A slick update of the monster movie classic, The Wolfman features strong imagery and performances, yet is lacking in animal instinct.
Although a good horror movie, it is not a particularly frightening one, director Joe Johnston not injecting enough chills in this visually and thematically dark supernatural tale, that is rich in gothic imagery courtesy of photographer Shelly Johnson, who skilfully captures fog and shadow in what has to be one of the most lavishly shot horror films in some time.
If a comparison were to be made, Bram Stoker’s Dracula and Sleepy Hollow would be similar in style, even though The Wolfman does not have the eccentricity of the latter and the stirring sexuality of the former, both qualities sorely needed here.
What is does have is a more than game leading man in Benicio Del Toro.
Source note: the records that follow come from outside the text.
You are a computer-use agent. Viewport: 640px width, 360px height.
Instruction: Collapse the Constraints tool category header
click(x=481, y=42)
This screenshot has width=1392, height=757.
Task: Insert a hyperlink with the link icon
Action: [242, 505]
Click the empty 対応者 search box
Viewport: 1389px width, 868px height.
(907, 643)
He broods as the tragic and dark Lawrence Talbot, the estranged son who returns from abroad after his brother is slayed by an unknown creature.
An attack on Lawrence by the same beast brings with it unwanted consenquences, namely lycanthropy and the attentions of Scotland Yard investigator Abberline (Hugo Weaving, scene stealer).
And when that moon comes out, The Wolfman surprises with some howlingly good werewolf sequences, which is buoyed by its uncompromising gory violence (with limbs severed and blood shed at a ferocious intensity worthy of its reputation), and Rick Baker’s stellar make up effects which meshes well with a not so overbearing use of CGI.
What is lacking is any semblance of emotion in its love story between Del Toro and Emily Blunt, the usually electric Brit beauty rather dour in her role as the berieved fiancé caught in the clutches of a family plagued by evil.
Thankfully, dramatic pay dirt is found in the relationship between Del Toro’s doomed prodigal son and Anthony Hopkins grizzled, grey, and squinty eyed patriarch of a family cursed, the veteran actor lending a touch of the wild to a film which needed to cut loose from its ultra serious tone and get a little feral.